[Word and element location data]
—————
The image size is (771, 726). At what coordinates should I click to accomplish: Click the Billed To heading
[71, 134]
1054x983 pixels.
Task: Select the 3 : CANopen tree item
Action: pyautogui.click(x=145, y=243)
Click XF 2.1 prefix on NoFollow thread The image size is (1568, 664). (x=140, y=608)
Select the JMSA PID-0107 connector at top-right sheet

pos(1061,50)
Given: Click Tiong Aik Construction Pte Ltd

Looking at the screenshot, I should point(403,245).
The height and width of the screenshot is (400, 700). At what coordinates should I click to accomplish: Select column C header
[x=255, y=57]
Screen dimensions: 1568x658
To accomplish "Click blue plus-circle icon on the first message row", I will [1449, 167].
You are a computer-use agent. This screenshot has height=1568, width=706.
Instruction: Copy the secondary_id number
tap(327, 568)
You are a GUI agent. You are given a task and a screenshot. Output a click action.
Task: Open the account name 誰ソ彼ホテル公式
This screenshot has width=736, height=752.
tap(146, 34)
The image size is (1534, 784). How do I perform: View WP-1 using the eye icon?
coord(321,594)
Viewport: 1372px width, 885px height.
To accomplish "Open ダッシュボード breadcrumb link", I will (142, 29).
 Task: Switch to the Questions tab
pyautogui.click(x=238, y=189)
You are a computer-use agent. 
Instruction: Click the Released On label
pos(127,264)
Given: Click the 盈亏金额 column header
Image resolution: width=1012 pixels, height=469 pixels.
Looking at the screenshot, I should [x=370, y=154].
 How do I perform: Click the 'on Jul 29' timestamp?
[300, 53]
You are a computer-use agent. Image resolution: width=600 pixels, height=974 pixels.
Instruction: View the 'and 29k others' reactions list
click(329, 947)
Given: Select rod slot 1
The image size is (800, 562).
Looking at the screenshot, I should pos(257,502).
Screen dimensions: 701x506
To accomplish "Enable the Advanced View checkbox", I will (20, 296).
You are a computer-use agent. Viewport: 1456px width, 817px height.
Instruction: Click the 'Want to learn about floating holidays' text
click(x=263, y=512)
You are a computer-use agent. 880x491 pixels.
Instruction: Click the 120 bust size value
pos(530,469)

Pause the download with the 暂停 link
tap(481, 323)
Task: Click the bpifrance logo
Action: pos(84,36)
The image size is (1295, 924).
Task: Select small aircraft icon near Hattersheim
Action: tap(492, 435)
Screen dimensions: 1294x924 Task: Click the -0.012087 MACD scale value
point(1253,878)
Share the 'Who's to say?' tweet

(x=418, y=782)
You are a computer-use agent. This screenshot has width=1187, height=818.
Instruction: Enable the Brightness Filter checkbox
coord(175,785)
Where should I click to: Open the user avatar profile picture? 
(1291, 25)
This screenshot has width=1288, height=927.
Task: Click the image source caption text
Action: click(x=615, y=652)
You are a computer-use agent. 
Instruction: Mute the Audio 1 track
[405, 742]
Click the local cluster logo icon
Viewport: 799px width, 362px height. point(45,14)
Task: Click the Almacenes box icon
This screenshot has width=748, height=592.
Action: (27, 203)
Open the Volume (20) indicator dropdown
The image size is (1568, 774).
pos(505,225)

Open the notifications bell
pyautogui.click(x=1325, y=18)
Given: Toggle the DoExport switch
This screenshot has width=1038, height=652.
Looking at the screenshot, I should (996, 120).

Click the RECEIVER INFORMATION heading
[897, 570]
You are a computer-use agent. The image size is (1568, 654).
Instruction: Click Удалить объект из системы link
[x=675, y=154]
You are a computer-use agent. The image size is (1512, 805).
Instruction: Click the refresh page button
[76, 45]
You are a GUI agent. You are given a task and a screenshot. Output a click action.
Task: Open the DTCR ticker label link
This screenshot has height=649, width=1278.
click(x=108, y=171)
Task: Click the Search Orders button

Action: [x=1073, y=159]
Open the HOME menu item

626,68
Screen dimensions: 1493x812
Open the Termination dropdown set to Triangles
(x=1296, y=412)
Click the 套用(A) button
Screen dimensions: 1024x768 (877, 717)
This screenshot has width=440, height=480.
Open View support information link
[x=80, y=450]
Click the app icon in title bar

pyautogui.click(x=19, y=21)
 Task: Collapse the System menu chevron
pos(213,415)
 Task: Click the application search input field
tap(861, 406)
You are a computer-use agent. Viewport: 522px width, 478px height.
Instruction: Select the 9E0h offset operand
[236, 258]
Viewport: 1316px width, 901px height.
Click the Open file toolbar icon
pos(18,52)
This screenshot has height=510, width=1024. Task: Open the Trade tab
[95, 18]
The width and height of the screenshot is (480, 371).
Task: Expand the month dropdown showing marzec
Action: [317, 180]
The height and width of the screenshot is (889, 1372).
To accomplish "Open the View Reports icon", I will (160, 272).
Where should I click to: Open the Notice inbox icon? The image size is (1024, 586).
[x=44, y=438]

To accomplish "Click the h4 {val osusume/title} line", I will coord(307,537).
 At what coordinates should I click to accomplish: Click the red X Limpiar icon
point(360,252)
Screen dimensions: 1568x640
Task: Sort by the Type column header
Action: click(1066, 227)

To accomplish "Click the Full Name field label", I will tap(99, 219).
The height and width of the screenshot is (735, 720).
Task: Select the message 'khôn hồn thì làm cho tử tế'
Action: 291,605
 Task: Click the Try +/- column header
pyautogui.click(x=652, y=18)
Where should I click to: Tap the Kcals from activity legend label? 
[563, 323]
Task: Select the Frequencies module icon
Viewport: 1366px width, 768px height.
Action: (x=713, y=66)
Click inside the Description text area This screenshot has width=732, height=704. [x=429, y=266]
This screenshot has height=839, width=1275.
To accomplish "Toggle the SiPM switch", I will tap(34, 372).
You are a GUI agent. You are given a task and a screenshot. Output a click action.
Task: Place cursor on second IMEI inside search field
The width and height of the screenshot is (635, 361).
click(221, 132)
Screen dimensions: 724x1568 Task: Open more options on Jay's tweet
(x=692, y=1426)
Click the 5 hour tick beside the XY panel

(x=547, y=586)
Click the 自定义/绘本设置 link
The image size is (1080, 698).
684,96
—————
_Given instruction_: Extract the part of the entries above that begins with the line containing "This screenshot has width=440, height=480." and ends with the line containing "pos(213,415)", including both of those lines. Reproduce those lines verbatim.

_Task answer_:
This screenshot has width=440, height=480.
Open View support information link
[x=80, y=450]
Click the app icon in title bar

pyautogui.click(x=19, y=21)
 Task: Collapse the System menu chevron
pos(213,415)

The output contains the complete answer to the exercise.